Records drawn from a dataset
────────────────

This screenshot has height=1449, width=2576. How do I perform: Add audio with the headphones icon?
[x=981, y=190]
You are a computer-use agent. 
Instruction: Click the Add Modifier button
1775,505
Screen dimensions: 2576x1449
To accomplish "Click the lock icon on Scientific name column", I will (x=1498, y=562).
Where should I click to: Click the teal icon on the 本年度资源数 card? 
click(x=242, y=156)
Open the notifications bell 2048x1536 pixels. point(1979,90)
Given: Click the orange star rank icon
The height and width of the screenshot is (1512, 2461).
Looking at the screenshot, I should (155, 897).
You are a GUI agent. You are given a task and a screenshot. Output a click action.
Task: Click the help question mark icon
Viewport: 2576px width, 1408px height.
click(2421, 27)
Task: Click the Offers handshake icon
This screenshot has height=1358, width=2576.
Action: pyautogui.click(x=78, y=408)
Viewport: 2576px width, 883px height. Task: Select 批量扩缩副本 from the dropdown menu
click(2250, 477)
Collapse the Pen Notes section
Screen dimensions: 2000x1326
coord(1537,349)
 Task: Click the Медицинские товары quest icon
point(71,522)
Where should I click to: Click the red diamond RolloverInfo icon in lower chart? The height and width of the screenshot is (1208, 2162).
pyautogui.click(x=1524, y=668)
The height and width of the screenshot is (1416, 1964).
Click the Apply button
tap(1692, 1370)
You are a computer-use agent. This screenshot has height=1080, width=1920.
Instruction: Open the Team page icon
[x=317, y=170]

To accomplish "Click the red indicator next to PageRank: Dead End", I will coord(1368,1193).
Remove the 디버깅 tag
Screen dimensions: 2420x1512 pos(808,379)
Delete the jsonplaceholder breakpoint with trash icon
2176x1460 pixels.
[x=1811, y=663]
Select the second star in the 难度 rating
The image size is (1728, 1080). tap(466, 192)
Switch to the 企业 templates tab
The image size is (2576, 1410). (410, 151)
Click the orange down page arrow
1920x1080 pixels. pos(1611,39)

────────────────

Set down the lines from the one with "Open the notifications" through the end of the data above. Keep each exactly as written and add no other line.

■ Exercise response ■
Open the notifications bell 2048x1536 pixels. point(1979,90)
Given: Click the orange star rank icon
The height and width of the screenshot is (1512, 2461).
Looking at the screenshot, I should (155, 897).
You are a GUI agent. You are given a task and a screenshot. Output a click action.
Task: Click the help question mark icon
Viewport: 2576px width, 1408px height.
click(2421, 27)
Task: Click the Offers handshake icon
This screenshot has height=1358, width=2576.
Action: pyautogui.click(x=78, y=408)
Viewport: 2576px width, 883px height. Task: Select 批量扩缩副本 from the dropdown menu
click(2250, 477)
Collapse the Pen Notes section
Screen dimensions: 2000x1326
coord(1537,349)
 Task: Click the Медицинские товары quest icon
point(71,522)
Where should I click to: Click the red diamond RolloverInfo icon in lower chart? The height and width of the screenshot is (1208, 2162).
pyautogui.click(x=1524, y=668)
The height and width of the screenshot is (1416, 1964).
Click the Apply button
tap(1692, 1370)
You are a computer-use agent. This screenshot has height=1080, width=1920.
Instruction: Open the Team page icon
[x=317, y=170]

To accomplish "Click the red indicator next to PageRank: Dead End", I will coord(1368,1193).
Remove the 디버깅 tag
Screen dimensions: 2420x1512 pos(808,379)
Delete the jsonplaceholder breakpoint with trash icon
2176x1460 pixels.
[x=1811, y=663]
Select the second star in the 难度 rating
The image size is (1728, 1080). tap(466, 192)
Switch to the 企业 templates tab
The image size is (2576, 1410). (410, 151)
Click the orange down page arrow
1920x1080 pixels. pos(1611,39)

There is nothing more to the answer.